WHAT’S THE DIFFERENCE BETWEEN ORGANIC AND COMMERCIAL SILK?

First of all, the difference between the two is not that big, but the result of choosing one over the other makes a difference. The process is almost the same, but the scale of which they are produced and what is put into the production is not.

Silk is one of the oldest fibers we know of and has its origin from China, around 2600 BC. The cultivation of silkworms in order to produce silk is called sericulture. The first step in the production is called “hatching the eggs”. During this stage, silkworms lay eggs in an artificial environment with the aim of getting them to lay as many eggs as possible. The female produces around 300 to 400 eggs at the time. The silkworm dies right after laying these eggs. After 10 days, the eggs hatch into larvae (caterpillars), and the feeding period starts.

During the feeding period in commerical silk production the larvae is fed mulberry leaves (results in the finest silk) and grow very fast. They eat around 50000 times of their initial weight. In approximately 6 weeks, the larvae are 10000 times heavier than at the time of hatching, and ready to spin a silk cocoon. The silkworm needs around 3 till 8 days to spin a cocoon, thereby producing one kilometer of silk filament.

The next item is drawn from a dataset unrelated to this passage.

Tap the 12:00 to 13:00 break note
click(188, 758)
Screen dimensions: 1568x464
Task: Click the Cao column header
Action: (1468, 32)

Organic silk has more or less the same processing as conventional silk here, but no pesticides, insecticides or harsh chemicals have been used to make land or larva grow faster. The silkworms get a more varied diet instead of mulberry leafs alone, and everything is organic.

When the coooon is ready, it is treated with boiling water or hot air and the silk filaments are unwounded again, getting soft by the heat, which is called “reeling the filament”.

In nature, at this point, the silkworm (e.g. chrysalis) would break out of the cocoon and become a moth. However, this would damage the silk fibers, and therefore the chrysalis is killed before the thread is collected from the cocoon.

The process in organic silk production and commercial production is more or less the same in the stage where the silkthread is collected. There is still no way of keeping the thread in one piece and make the moth survive. 

One cocoon contains only a small amount of silk and around 2500 silkworms are needed in order to produce one pound of raw silk. Silk amounts to only a very small percentage of the total textile fiber market, even less than 0.2%. Organic silk is then again a marginal percentage of this. The production is small and controlled, thus also creates a smaller amount of raw material.

TO CONCLUDE:
Organic silk is not produced in the same volumes as commercial silk. The process is longer and there are no chemicals used in any step of the production.